THE EXERCISE:
Could you swap "GUI agent" for "interface agent" throughout the records below and give them back with nothing else changed?

(Interface element records)
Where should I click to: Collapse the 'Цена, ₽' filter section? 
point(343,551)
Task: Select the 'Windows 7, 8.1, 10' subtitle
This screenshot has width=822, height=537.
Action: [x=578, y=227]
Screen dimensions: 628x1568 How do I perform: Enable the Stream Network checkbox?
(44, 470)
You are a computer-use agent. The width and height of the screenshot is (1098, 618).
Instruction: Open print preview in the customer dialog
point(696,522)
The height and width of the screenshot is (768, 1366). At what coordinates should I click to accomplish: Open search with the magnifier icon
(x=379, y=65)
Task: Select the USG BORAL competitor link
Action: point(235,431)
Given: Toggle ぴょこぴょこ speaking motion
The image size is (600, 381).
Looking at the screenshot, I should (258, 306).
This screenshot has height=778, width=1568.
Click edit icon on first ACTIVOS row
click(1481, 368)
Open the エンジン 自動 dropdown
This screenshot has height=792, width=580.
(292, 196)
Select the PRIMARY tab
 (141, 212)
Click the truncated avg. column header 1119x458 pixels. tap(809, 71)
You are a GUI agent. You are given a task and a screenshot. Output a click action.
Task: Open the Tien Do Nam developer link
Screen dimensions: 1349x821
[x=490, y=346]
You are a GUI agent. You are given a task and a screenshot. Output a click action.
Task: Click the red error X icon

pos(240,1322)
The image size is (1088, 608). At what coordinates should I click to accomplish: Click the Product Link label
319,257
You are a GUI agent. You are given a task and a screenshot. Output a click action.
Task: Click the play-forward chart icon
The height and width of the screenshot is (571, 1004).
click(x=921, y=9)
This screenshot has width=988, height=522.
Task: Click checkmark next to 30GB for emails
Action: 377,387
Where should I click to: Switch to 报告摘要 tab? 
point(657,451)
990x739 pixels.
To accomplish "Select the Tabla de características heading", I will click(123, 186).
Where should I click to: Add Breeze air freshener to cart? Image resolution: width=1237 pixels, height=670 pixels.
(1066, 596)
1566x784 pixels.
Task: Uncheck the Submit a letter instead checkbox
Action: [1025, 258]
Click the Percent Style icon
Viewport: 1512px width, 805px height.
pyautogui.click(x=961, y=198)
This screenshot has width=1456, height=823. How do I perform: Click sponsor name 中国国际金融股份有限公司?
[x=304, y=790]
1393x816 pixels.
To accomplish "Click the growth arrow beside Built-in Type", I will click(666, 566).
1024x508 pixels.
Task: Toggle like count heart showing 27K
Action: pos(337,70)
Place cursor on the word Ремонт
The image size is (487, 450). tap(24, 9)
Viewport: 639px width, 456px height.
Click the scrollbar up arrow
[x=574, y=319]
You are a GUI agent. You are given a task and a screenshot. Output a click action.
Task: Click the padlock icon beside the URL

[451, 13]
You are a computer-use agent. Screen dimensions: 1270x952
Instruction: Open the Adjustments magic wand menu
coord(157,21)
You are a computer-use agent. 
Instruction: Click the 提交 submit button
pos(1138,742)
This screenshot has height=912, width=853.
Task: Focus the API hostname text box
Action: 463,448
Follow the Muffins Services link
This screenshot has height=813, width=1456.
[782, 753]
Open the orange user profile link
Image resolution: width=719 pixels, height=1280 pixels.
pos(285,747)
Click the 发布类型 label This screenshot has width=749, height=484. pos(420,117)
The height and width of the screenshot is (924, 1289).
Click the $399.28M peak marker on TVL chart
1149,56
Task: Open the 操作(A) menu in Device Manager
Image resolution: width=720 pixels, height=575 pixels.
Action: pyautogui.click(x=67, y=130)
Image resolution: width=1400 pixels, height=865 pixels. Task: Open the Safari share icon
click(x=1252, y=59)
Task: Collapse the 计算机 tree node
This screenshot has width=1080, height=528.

PROBLEM SOLUTION:
Where should I click to: Collapse the 'Цена, ₽' filter section? 
point(343,551)
Task: Select the 'Windows 7, 8.1, 10' subtitle
This screenshot has width=822, height=537.
Action: [x=578, y=227]
Screen dimensions: 628x1568 How do I perform: Enable the Stream Network checkbox?
(44, 470)
You are a computer-use agent. The width and height of the screenshot is (1098, 618).
Instruction: Open print preview in the customer dialog
point(696,522)
The height and width of the screenshot is (768, 1366). At what coordinates should I click to accomplish: Open search with the magnifier icon
(x=379, y=65)
Task: Select the USG BORAL competitor link
Action: point(235,431)
Given: Toggle ぴょこぴょこ speaking motion
The image size is (600, 381).
Looking at the screenshot, I should (258, 306).
This screenshot has height=778, width=1568.
Click edit icon on first ACTIVOS row
click(1481, 368)
Open the エンジン 自動 dropdown
This screenshot has height=792, width=580.
(292, 196)
Select the PRIMARY tab
 (141, 212)
Click the truncated avg. column header 1119x458 pixels. tap(809, 71)
You are a interface agent. You are given a task and a screenshot. Output a click action.
Task: Open the Tien Do Nam developer link
Screen dimensions: 1349x821
[x=490, y=346]
You are a interface agent. You are given a task and a screenshot. Output a click action.
Task: Click the red error X icon

pos(240,1322)
The image size is (1088, 608). At what coordinates should I click to accomplish: Click the Product Link label
319,257
You are a interface agent. You are given a task and a screenshot. Output a click action.
Task: Click the play-forward chart icon
The height and width of the screenshot is (571, 1004).
click(x=921, y=9)
This screenshot has width=988, height=522.
Task: Click checkmark next to 30GB for emails
Action: 377,387
Where should I click to: Switch to 报告摘要 tab? 
point(657,451)
990x739 pixels.
To accomplish "Select the Tabla de características heading", I will click(123, 186).
Where should I click to: Add Breeze air freshener to cart? Image resolution: width=1237 pixels, height=670 pixels.
(1066, 596)
1566x784 pixels.
Task: Uncheck the Submit a letter instead checkbox
Action: [1025, 258]
Click the Percent Style icon
Viewport: 1512px width, 805px height.
pyautogui.click(x=961, y=198)
This screenshot has width=1456, height=823. How do I perform: Click sponsor name 中国国际金融股份有限公司?
[x=304, y=790]
1393x816 pixels.
To accomplish "Click the growth arrow beside Built-in Type", I will click(666, 566).
1024x508 pixels.
Task: Toggle like count heart showing 27K
Action: pos(337,70)
Place cursor on the word Ремонт
The image size is (487, 450). tap(24, 9)
Viewport: 639px width, 456px height.
Click the scrollbar up arrow
[x=574, y=319]
You are a interface agent. You are given a task and a screenshot. Output a click action.
Task: Click the padlock icon beside the URL

[451, 13]
You are a computer-use agent. Screen dimensions: 1270x952
Instruction: Open the Adjustments magic wand menu
coord(157,21)
You are a computer-use agent. 
Instruction: Click the 提交 submit button
pos(1138,742)
This screenshot has height=912, width=853.
Task: Focus the API hostname text box
Action: 463,448
Follow the Muffins Services link
This screenshot has height=813, width=1456.
[782, 753]
Open the orange user profile link
Image resolution: width=719 pixels, height=1280 pixels.
pos(285,747)
Click the 发布类型 label This screenshot has width=749, height=484. pos(420,117)
The height and width of the screenshot is (924, 1289).
Click the $399.28M peak marker on TVL chart
1149,56
Task: Open the 操作(A) menu in Device Manager
Image resolution: width=720 pixels, height=575 pixels.
Action: pyautogui.click(x=67, y=130)
Image resolution: width=1400 pixels, height=865 pixels. Task: Open the Safari share icon
click(x=1252, y=59)
Task: Collapse the 计算机 tree node
This screenshot has width=1080, height=528.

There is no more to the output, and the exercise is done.